● **Exercise aim**: For the listing below, report all lines that hold the word "pixels".

● **Records for the exercise**:

=====

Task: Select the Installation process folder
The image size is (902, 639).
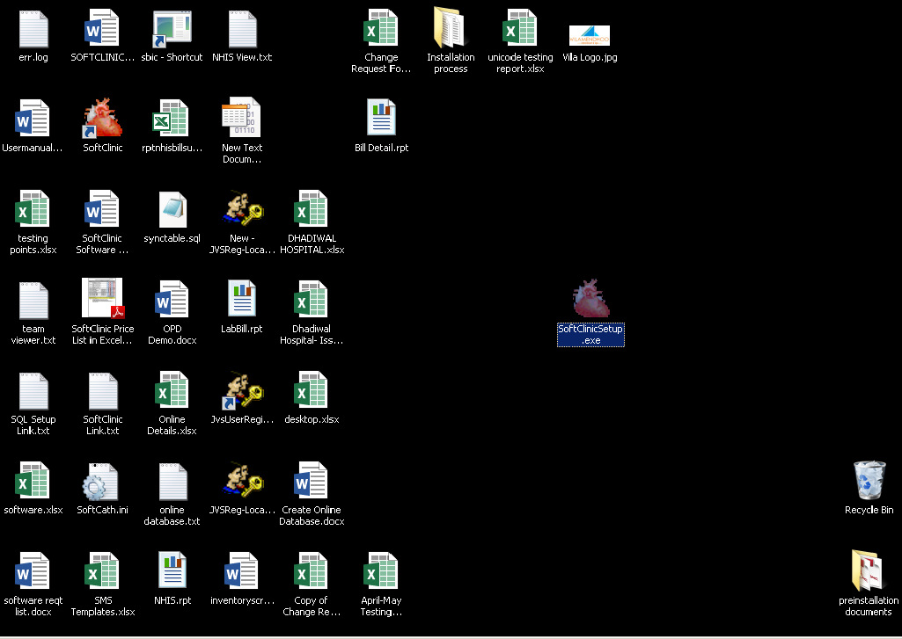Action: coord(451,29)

=====

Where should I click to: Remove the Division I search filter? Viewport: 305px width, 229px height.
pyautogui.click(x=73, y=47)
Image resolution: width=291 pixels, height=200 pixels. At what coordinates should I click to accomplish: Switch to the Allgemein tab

=====

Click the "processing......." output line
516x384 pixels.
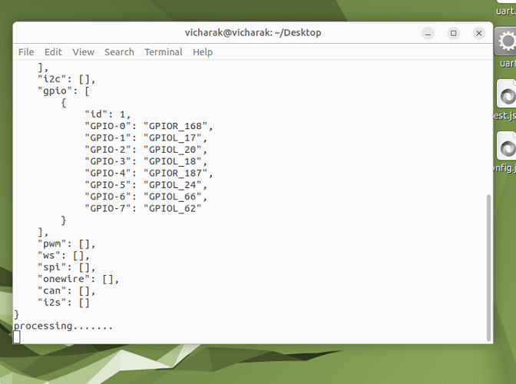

=====

● **Response box**:
Image resolution: width=291 pixels, height=200 pixels. At what coordinates should I click to accomplish: Switch to the Allgemein tab
516x384 pixels.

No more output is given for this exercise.